Session 1 Teacher will read and discuss a variety of quilt stories with the students.  A great book to end with is Sweet Clara and the Freedom Quilt. After reading and discussion allow time for students to reread the books by themselves or with a partner.   Also give the students a chance to look at books you have on quilt design.  This will give them a chance to see many quilt designs and the beautiful combination of colors used by various quilters.

Session 2 Review Sweet Clara and the Freedom Quilt.  Tell students that they will be making a quilt.  The quilt will contain quilt blocks that slaves used as a code on their journey of freedom on the Underground Railroad.  Show the students a variety of quilt blocks from your teacher resources and discuss the meaning of each one.  Tell them the meanings may not be accurate since nothing was ever written down about the code or the designs.  The code was passed through word of mouth from generation to generation and may not have had the same meaning in all areas.  We will be using meanings that are available to us at this time. They are not necessarily ones used by runaway slaves in Indiana.

Allow each student to pick a quilt block to reproduce on the computer or assign them.  I asked for volunteers to reproduce the more difficult ones. I give the students a black lined copy of their quilt block and ask them to color it with crayons.  The colors they choose will be the same colors they use with the paint program on the computer.  This will save them time when they get to the computer.  Have some extra copies for those that change their minds.

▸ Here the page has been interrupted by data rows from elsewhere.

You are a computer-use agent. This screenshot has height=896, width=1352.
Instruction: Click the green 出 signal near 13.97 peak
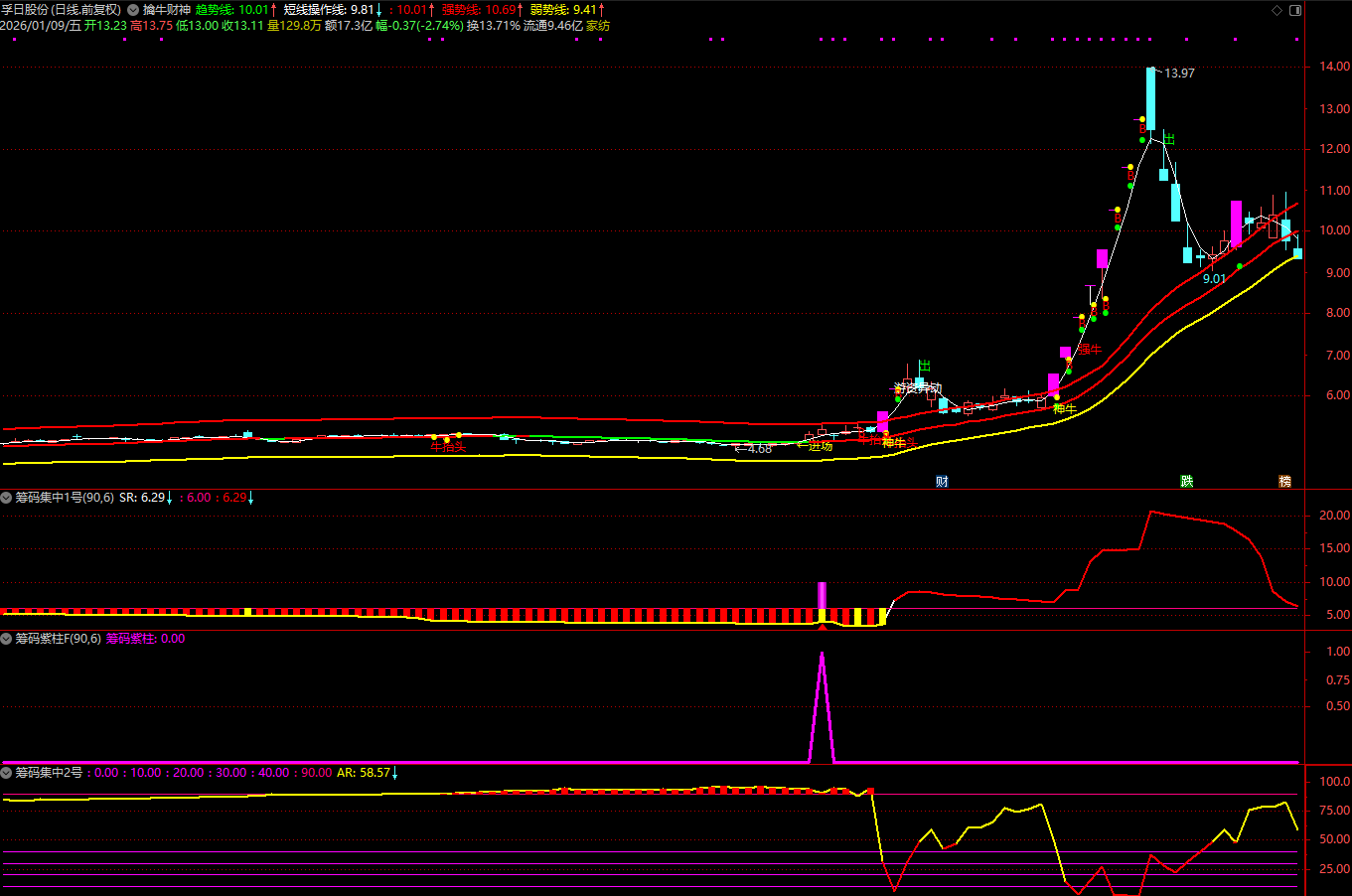(x=1169, y=139)
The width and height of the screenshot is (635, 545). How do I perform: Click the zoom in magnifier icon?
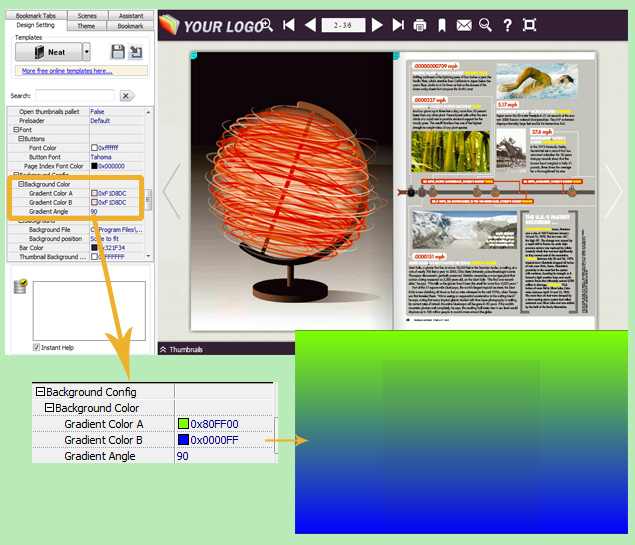pos(267,24)
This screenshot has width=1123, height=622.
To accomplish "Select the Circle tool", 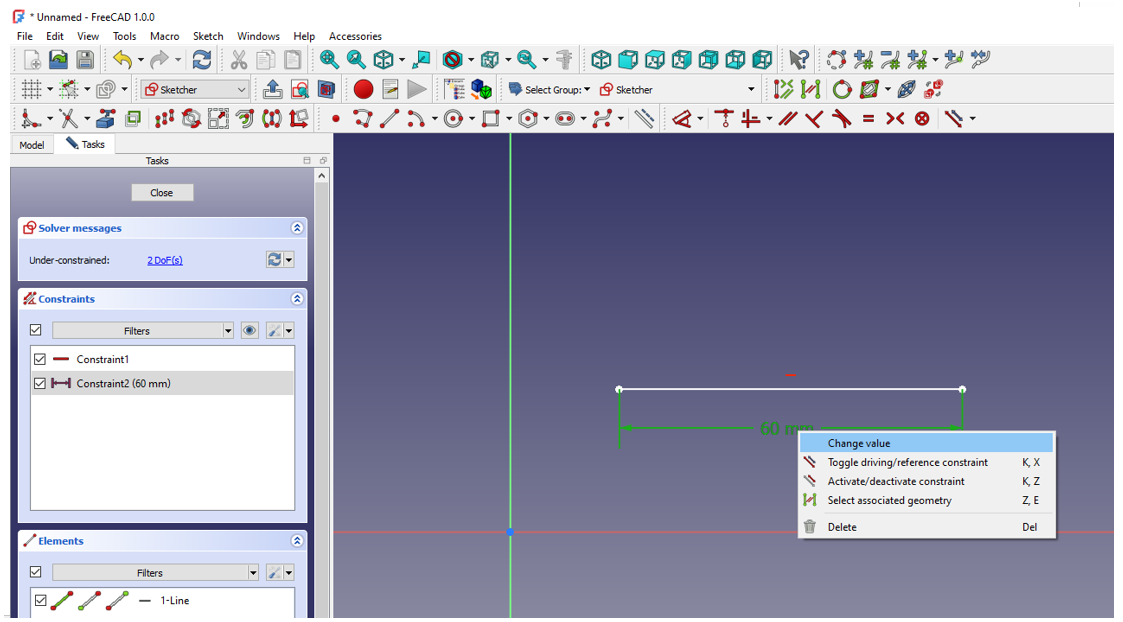I will [x=452, y=118].
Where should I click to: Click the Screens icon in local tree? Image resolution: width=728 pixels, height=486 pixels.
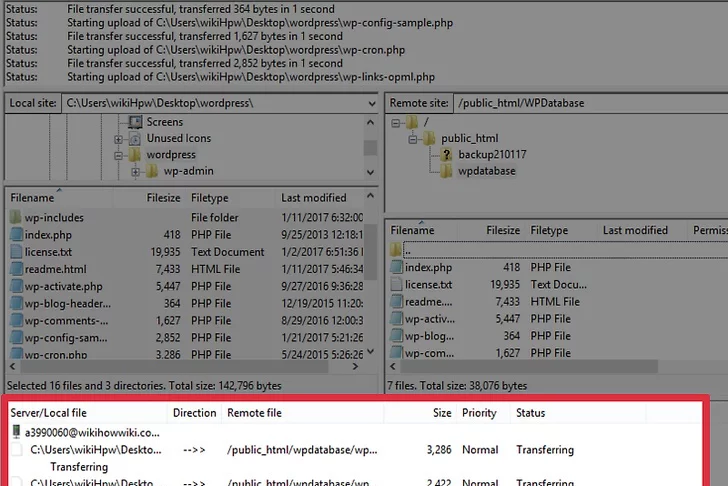135,122
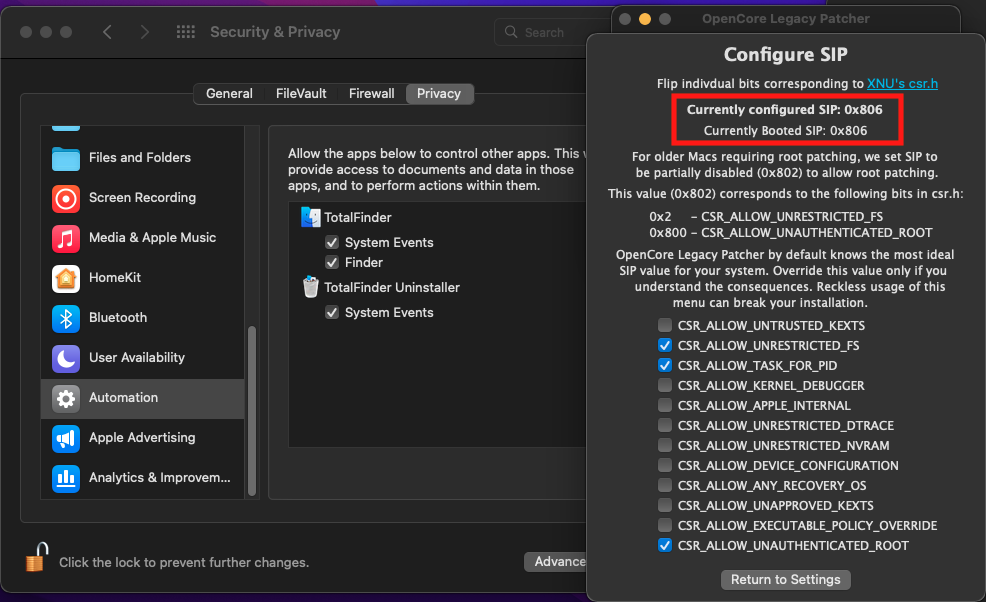Go back with the toolbar back arrow
Viewport: 986px width, 602px height.
click(x=107, y=32)
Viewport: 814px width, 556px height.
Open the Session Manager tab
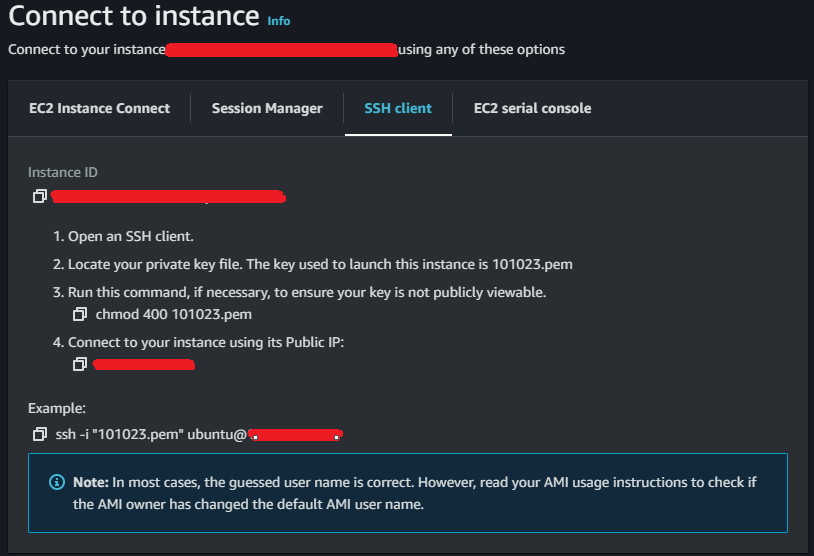pos(267,108)
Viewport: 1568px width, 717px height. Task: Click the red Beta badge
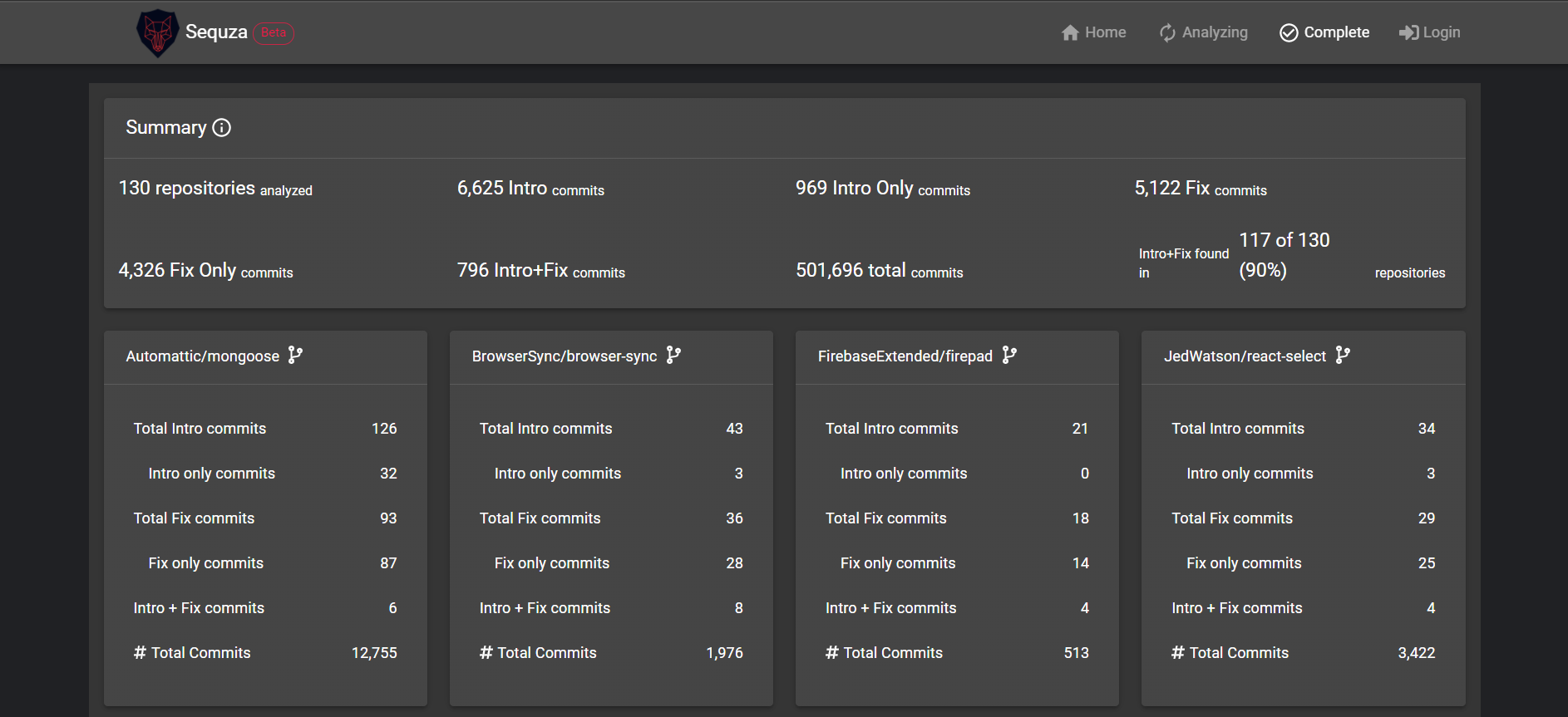(274, 33)
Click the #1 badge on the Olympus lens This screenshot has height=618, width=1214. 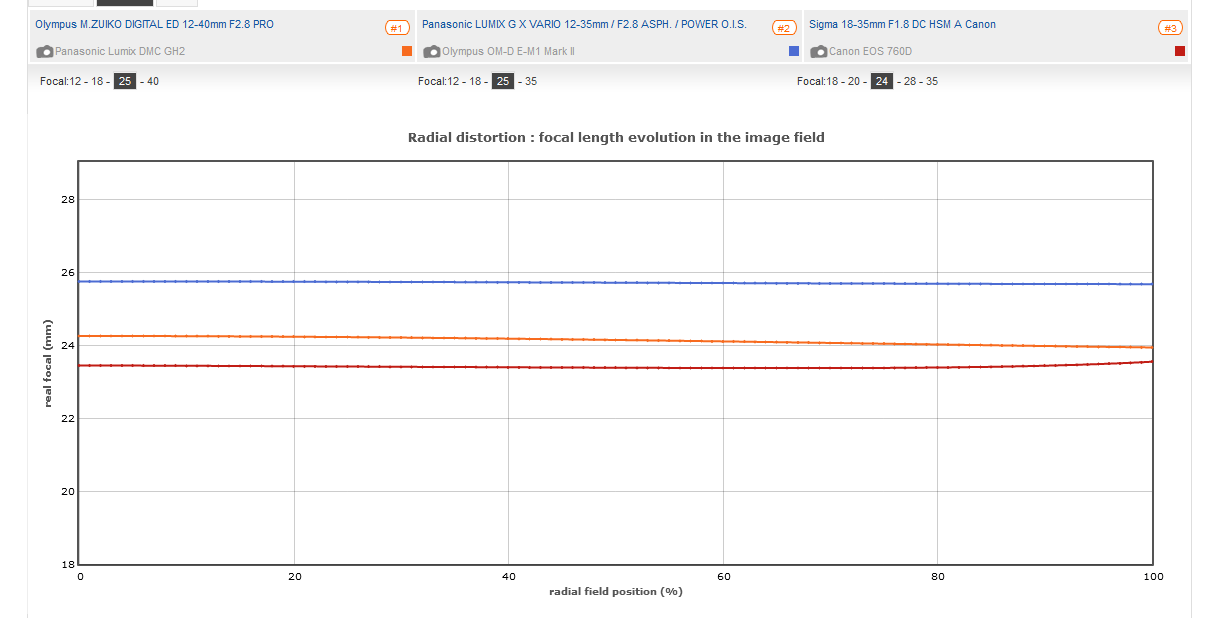[397, 28]
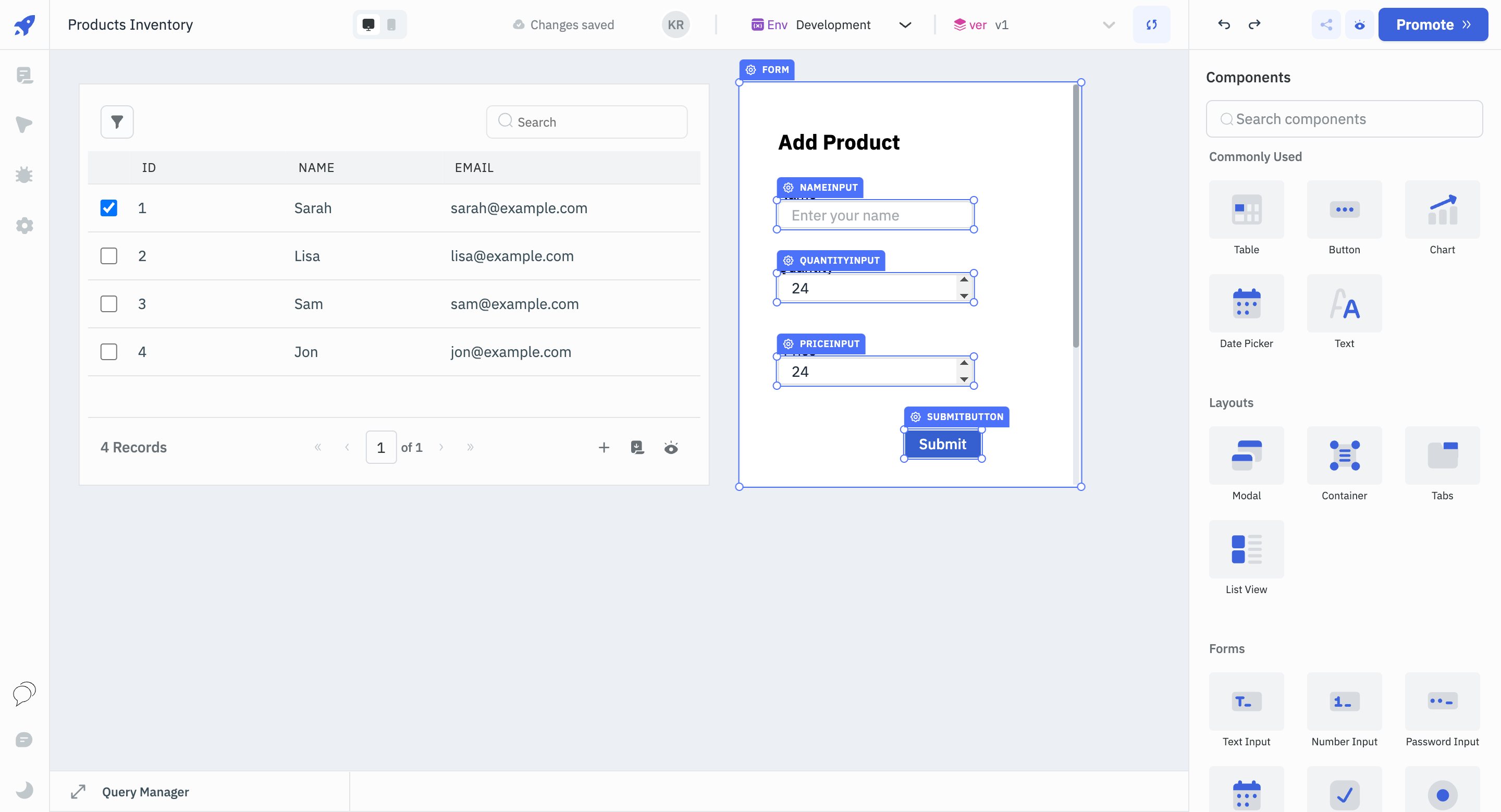Toggle checkbox for row 1 Sarah
Viewport: 1501px width, 812px height.
tap(109, 208)
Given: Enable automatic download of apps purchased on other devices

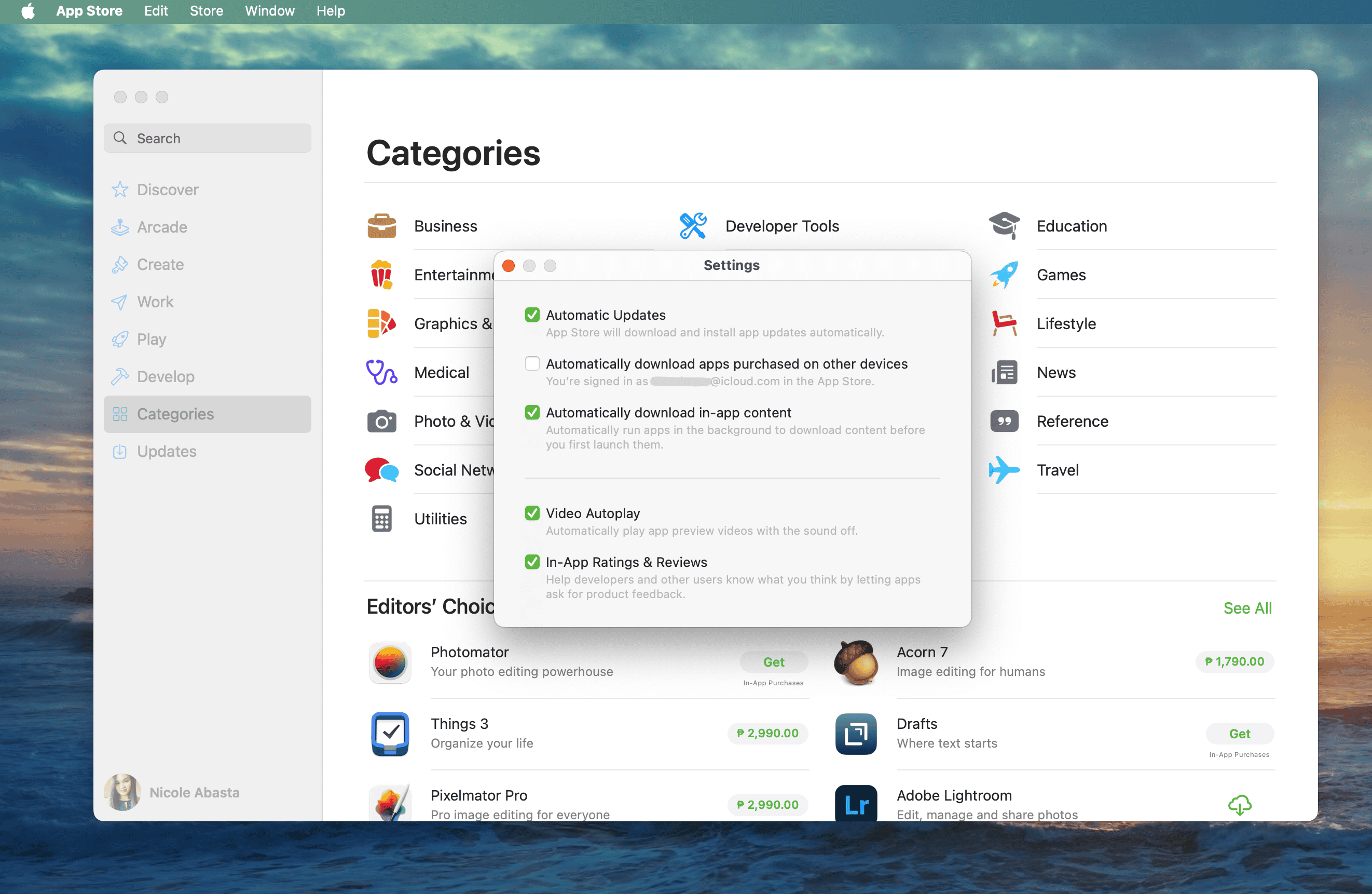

Session 3 and 4 Using AppleWorks or Kid Pix have the students go to the draw program.  Make a 6X6 square with a heavy black outline. Everyone must have the same size square to make the quilt uniform.  Inside the square use lines and shapes to reproduce their design and then color it with the paint program.  I had them each type the name of the quilt block and their own name on the block under the design. Save the design.  Using the muslin/freezer paper print out the design.  Allow the ink to dry for about 30 minutes before removing the paper from the cloth.

Finishing quilt  The quilt blocks are then joined together to make one large quilt.  My mother-in-law was kind enough to assemble the quilt for my class.  Ask around the community for a volunteer to assemble the quilt.  If you are brave and have a lot of time you can have the students do the work.  The quilt we made had 20 blocks.  I repeated some to make an even number and added a description block with the year and class on it. 

Quilt party-Once the quilt is all finished and ready to hang have a quilt party to celebrate.  Invite the person that assembled the quilt for you, parents, and the principal.


*Teaching Strategies

Direct instruction, peer reading, discussion, computers, manipulation of shapes and color, making a finished product, and oral presentation

*Assessments (key questions to simulate critical thinking)

Each student will write a book report on one of the quilt books we read in class.  The report will be shared with the class.

Each student will design a quilt block for the classroom quilt.

Each student will be able to tell the class and visitors the meaning of their quilt block.

The quilt will then be hung in a prominent place in the school for the students and community to view.


Adaptations and/or Extensions

If you do not have computers or a draw program available the quilt could be made out of paper, material, or felt and glued onto paper.  You could also use fabric crayons if a color printer is not available.

As an extension students could:

*Produce a Power Point presentation using all of the quilt block designs. 

*Research other codes used by runaway slaves on the Underground Railroad.